> **Work task**:
Across the entries below, how many lines have the word "tool" in them? Respond with only the number.

[Excerpts from a dataset]
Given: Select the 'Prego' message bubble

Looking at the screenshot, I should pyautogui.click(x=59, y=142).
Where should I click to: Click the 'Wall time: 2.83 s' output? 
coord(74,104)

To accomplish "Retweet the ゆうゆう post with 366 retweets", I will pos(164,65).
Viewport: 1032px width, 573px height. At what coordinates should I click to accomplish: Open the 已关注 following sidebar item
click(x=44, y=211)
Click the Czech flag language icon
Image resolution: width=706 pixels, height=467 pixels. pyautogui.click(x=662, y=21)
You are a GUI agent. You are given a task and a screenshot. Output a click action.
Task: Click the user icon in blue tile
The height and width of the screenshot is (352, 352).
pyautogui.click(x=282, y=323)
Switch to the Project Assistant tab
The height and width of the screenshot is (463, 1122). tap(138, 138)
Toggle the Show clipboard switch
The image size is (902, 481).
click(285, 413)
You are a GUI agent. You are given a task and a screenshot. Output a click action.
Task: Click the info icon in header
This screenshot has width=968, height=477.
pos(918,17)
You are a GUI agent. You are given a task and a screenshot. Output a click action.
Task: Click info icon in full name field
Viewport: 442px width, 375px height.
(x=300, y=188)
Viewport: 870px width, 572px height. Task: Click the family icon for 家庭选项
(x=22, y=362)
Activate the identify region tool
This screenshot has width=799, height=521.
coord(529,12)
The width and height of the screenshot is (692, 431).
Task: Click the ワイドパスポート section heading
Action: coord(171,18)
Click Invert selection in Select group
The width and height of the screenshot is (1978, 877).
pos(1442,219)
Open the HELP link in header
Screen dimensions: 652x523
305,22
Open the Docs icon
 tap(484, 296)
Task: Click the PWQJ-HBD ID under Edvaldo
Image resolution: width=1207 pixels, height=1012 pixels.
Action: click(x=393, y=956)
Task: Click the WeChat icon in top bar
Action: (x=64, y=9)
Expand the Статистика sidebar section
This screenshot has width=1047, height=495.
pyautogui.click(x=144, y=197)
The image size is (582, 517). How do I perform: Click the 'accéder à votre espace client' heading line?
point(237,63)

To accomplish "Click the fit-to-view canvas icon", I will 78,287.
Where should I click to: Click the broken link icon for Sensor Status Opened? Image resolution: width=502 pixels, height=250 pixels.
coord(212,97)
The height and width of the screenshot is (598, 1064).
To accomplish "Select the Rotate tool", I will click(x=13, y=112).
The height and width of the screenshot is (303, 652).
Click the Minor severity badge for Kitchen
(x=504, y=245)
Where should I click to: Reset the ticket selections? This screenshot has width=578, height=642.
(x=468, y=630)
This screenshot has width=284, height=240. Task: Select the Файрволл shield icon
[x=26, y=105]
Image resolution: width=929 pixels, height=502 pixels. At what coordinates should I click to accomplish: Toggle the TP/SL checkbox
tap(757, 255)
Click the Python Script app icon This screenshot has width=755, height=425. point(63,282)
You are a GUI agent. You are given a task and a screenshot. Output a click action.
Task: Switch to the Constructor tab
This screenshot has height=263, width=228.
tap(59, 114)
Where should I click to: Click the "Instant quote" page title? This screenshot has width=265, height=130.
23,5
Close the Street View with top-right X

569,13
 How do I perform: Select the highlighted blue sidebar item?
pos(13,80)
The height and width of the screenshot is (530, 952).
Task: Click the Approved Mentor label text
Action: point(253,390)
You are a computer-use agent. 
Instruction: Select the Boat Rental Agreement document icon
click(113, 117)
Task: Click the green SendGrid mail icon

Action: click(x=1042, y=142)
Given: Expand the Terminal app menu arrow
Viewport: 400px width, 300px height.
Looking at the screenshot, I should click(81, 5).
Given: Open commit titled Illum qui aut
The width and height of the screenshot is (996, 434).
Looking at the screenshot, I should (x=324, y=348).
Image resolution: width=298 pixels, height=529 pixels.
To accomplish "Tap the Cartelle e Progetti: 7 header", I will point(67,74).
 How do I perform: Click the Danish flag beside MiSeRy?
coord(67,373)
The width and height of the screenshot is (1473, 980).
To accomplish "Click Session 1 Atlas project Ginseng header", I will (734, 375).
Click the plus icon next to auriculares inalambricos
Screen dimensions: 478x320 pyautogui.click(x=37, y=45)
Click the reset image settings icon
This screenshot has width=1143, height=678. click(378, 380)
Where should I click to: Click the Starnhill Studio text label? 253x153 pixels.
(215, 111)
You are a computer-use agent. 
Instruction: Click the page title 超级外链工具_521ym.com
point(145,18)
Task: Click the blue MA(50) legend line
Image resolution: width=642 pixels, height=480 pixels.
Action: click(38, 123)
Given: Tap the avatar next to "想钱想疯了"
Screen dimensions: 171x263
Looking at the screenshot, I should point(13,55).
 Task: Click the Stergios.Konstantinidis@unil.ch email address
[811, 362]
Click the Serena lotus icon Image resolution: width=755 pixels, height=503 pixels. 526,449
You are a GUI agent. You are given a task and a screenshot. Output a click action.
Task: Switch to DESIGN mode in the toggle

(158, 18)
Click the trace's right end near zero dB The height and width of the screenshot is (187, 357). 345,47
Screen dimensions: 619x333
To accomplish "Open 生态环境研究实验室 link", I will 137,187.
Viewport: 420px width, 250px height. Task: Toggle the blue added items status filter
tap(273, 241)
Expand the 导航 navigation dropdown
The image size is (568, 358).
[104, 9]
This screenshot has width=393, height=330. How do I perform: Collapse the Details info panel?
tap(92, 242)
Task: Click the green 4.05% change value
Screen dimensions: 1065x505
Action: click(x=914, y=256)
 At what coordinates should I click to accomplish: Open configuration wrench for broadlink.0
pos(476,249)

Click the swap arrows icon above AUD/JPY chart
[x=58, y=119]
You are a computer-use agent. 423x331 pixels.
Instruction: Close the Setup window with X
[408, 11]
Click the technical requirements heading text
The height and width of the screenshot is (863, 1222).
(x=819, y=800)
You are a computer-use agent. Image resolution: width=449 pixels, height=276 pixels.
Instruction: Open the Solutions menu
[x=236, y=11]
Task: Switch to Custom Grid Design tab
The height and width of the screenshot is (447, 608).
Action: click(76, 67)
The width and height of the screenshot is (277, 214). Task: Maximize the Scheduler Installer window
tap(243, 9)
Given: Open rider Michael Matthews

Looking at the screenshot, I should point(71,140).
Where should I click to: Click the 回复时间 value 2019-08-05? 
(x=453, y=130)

> **Written solution**:
2